NY- At least twice during the past year, illegal bookmakers came out of the shadows and into the world of baseball to pressure Paul Lo Duca into paying gambling debts, several sources have told the Daily News.
The first incident was in June 2005 when a man called the Florida Marlins to tell them Lo Duca, then with the team, owed him money, which was immediately reported to Major League Baseball, several sources familiar with the incident have said. The Marlins referred all questions about the Brooklyn-born Lo Duca to Major League Baseball.
In May, a man from Arizona, where Lo Duca was raised and his parents still live, called associates of Lo Duca’s and demanded payment for another alleged debt, and threatened to go to Shea Stadium to intimidate Lo Duca into paying.
One major league source said someone did appear at a Mets game and confronted Lo Duca from the seats behind the backstop during batting practice earlier this year. Lo Duca declined to comment through a Mets spokesman, and Mets front office personnel, security officials and NYPD officers at Shea said they did not know of such an incident.
If Lo Duca had been betting with illegal bookies, it would mark an ominous turn for the Mets’ All-Star catcher following one of the most embarrassing weeks of his life. Stories about his pending divorce and alleged infidelities, followed by gambling allegations, have knocked the war in Lebanon off the front page of some newspapers, and Lo Duca has repeatedly said he loves his estranged wife and gambles legally only on horse racing.
Before Wednesday’s Mets game, general manager Omar Minaya told reporters that the team had looked into gambling incidents involving Lo Duca, and were told by Major League Baseball and the catcher himself that he had not broken MLB rules.
But a former teammate of Lo Duca’s told The News earlier this week that while the backstop’s love of the horses is legendary, he has also enjoyed high-stakes card games on team flights and occasionally went to gamble in casinos with other teammates.
When confronted about the demanding phone calls, Lo Duca, who signed a three-year, $18 million contract in January 2005, said he had no such debts and that the calls were actually in reference to a friend of his with gambling issues, one source familiar with the incidents said.
“He said it had nothing to do with him,” the source told The News.
MLB officials declined to comment.
“We don’t talk about investigations involving players,” spokesman Rich Levin said. Levin would not say whether MLB is actively investigating Lo Duca, but MLB sources told the Daily News earlier this week that officials would be in touch with the Mets over the gambling allegations first reported in the Daily News earlier this week.

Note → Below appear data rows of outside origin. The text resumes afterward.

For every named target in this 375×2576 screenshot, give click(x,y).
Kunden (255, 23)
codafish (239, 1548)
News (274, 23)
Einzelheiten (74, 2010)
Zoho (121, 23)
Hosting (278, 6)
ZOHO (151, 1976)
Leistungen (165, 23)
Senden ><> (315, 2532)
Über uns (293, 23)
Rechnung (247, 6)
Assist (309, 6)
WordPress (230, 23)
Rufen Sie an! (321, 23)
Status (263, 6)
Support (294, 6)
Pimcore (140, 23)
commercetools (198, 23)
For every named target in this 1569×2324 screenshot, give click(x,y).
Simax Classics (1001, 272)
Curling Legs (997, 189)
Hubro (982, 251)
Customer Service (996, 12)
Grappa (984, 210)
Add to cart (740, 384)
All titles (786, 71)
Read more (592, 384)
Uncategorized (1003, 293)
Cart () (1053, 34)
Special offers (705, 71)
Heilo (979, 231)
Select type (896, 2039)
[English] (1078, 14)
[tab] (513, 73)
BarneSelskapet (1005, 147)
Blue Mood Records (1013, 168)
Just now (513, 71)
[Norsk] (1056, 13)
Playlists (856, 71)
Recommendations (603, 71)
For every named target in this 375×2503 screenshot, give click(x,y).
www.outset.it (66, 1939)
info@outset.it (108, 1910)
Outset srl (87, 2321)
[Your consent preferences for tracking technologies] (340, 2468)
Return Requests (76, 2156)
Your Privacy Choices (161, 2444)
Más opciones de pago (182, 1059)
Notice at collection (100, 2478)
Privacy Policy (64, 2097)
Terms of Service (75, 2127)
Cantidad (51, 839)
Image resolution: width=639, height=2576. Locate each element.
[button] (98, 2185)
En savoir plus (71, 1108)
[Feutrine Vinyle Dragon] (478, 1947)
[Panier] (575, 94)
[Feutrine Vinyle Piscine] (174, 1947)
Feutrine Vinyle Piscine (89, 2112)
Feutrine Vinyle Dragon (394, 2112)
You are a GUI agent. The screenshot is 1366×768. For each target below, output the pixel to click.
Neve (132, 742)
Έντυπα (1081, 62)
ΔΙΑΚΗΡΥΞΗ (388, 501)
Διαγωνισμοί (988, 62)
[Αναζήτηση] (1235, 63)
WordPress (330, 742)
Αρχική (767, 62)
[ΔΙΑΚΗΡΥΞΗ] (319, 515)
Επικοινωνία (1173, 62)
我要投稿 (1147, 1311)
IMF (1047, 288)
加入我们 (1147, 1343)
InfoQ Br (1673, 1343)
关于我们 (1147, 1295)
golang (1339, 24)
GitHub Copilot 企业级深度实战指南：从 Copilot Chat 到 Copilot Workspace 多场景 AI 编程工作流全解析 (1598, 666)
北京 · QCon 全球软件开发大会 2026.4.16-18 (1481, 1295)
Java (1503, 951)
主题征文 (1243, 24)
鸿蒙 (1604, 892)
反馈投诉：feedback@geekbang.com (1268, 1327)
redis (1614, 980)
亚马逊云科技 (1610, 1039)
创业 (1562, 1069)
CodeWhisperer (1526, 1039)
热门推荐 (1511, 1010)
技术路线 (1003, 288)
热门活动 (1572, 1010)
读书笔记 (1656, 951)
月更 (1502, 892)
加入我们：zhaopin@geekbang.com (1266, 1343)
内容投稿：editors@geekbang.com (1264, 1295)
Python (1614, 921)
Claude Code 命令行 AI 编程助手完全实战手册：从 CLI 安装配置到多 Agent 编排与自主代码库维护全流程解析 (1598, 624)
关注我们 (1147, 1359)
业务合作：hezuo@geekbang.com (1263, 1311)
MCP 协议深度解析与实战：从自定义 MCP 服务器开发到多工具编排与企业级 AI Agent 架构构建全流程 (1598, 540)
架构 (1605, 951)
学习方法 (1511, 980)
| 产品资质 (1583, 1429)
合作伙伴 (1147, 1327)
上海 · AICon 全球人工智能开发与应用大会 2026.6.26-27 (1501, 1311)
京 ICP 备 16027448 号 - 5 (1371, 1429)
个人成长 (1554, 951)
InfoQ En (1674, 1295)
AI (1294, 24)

Lo Duca’s agent, Andrew Mongelluzzi, who began representing the player earlier this year, did not return a call to his office for comment.
Sources also said they were not sure whether the two incidents involved the same bookie or how much Lo Duca allegedly owed.
The sources also said they did not know what Lo Duca was betting on, and said they were not aware of any accusation that Lo Duca had wagered on baseball. Betting on baseball can lead to a one-year suspension, while betting on one’s own team could get the player banned for life.
A hint of Lo Duca’s possible gambling issues also appears in the divorce papers filed by his wife, Sonia. The petition she filed specifically asks the court to prevent Lo Duca from incurring any indebtedness, making withdrawals from accounts or entering safe deposit boxes. Her attorney said earlier this week that those and other provisions were “standard fare,” but Patrick O’Reilly, chair of the New York State Bar Association’s Family Law Section, said the request for financial prohibitions in Sonia Lo Duca’s divorce petition could be a sign of trouble.
“Usually if there’s a gambling problem, then there’s the contention that that person is wastefully dissipating the marital estate,” he said. “You don’t want somebody making transactions with money while you’re trying to find it.”
The petition, filed in Texas, does not ask for a restraining order, however, which is common in the state when a spouse fears the assets will be wasted, said family law attorney Sue M. Hall of San Antonio.
“None of this is highly aggressive or out of the ordinary,” Hall said, after reviewing the Lo Duca filing. “It’s just language that attorneys feel helps protect the person who is not in charge of the assets.”